DOCUMENT SECTION:
*****

Although you are now enduring the most painful adjustment to the physical absence of your beloved Hemi, there is one thing that will never change: the love bond you and your beloved Hemi share. Love is eternal - - it is not restricted to the physical laws of time and space. Your beloved Hemi's sweet Living Spirit continues to share your earthly journey as he always has and always will - - for he is always and forever a part of your heart and memories - - he is always and forever a heartbeat close to you.
Hems, thank you so very much for honoring us in sharing your beloved Hemi with us. Perhaps sometime you will feel up to sharing a picture of him with us - - but only when / if you want to. Please know you are in my thoughts and prayers, hems, and please let us know how you're doing.
Peace and blessings,
moon_beam
Hems, I am so very sorry you are having to go through this journey!! There is nothing like this type of grief!!!
As moon_beam said, L ve is not restricted to the physical laws of time and space. Hemi is still with you--but I know it is not the same to us, since we are still restricted to our bodies. He will never know physical OR emotional pain.
Please check back with us and let us know how you are doing. We are here.
WHEN you feel ready, Hemi will help guide you and your husband to another sweet animal who needs you and, in Hemi's honor.
Sending you prayers of peace and healing,
Kathy
Hems,
I sure do understand--everything from seeing his precious face, to searching for his hair, his scent !!! There is nothing that can quite express the feelings of emptiness and desperation we feel as we navigate this type of grief!
And yes, you could be going about everyday things when your next sweet angel walks into your life and lets you know that s/he needs you. Whoever that is is going to be very lucky to have you. Hemi might be picking out that soul right now!
Prayers continuing,
Kathy
Hi, hems, thank you so much for sharing with us how you're doing. Love is eternal, hems - - it is not restricted to the physical laws of time and space. So indeed your beloved Hemi's sweet Living Spirit will always be with you in your heart and memories - - he will always be a heartbeat close to you.

*****

DATASET EXCERPTS:

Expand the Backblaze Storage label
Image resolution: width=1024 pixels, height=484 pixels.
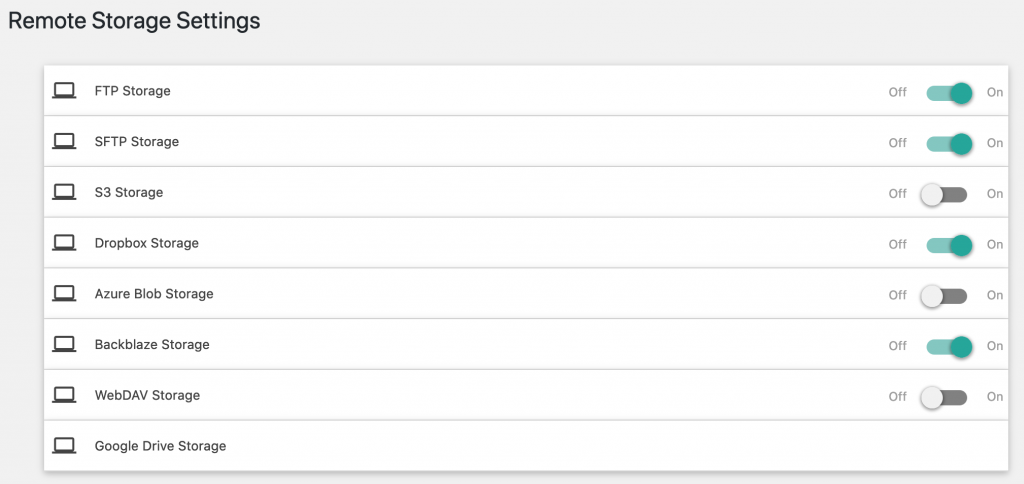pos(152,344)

*****

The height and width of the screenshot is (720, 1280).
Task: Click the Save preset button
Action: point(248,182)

*****

REQUIRED WORK:
(1) Print the passage from the condolence posts about Hemi word for word, starting at "Hems, thank you so very" and ending at "in Hemi's honor.".
(2) Write what comes next in the condolence posts about Hemi, picking up after their final sentence.

PER-TASK OUTPUTS:
(1)
Hems, thank you so very much for honoring us in sharing your beloved Hemi with us. Perhaps sometime you will feel up to sharing a picture of him with us - - but only when / if you want to. Please know you are in my thoughts and prayers, hems, and please let us know how you're doing.
Peace and blessings,
moon_beam
Hems, I am so very sorry you are having to go through this journey!! There is nothing like this type of grief!!!
As moon_beam said, L ve is not restricted to the physical laws of time and space. Hemi is still with you--but I know it is not the same to us, since we are still restricted to our bodies. He will never know physical OR emotional pain.
Please check back with us and let us know how you are doing. We are here.
WHEN you feel ready, Hemi will help guide you and your husband to another sweet animal who needs you and, in Hemi's honor.

(2)
Some people fear that if they embrace another companion that it will in some way diminish the love bond they share with a beloved companion who is with the angels. But I assure you, hems, this doesn't happen - - for each companion we have in our lives has their own special place in our hearts, and the love we share with each precious companion only expands our capacity to love. There is no doubt in my mind that your beloved Hemi is already guiding a sweet soul to you and your husband for that "just right" moment when you see him / her, and you will know beyond all shadow of a doubt that he / she is "the one" for you.
I hope today is treating you kindly, hems, and that you will have a peaceful evening blessed with your beloved Hemi's sweet Living Spirit to comfort you. Please know you are in my thoughts and prayers, and please let us know how you're doing.
Peace and blessings,
moon_beam
Just an update....it's been exactly one month since my Hemi died and as predicted by Kathy and moon beam...the next little angel walked into our lives. Her name is Mandy and she's a lab/shepherd mix. She's a rescue...3 months old and full of energy!! She's so lovable and protective of us already and we've only had her for one week! I can go on and on about her but that's taking playtime away from her! Lol! She's got us wrapped around her little paw already! More in little bit!
Awww hems! That is wonderful!!! Hemi had a paw in this, I bet !!
Can hardly wait to hear more (that is, when Mandy allows for it ).
Thanks for this heartwarming update!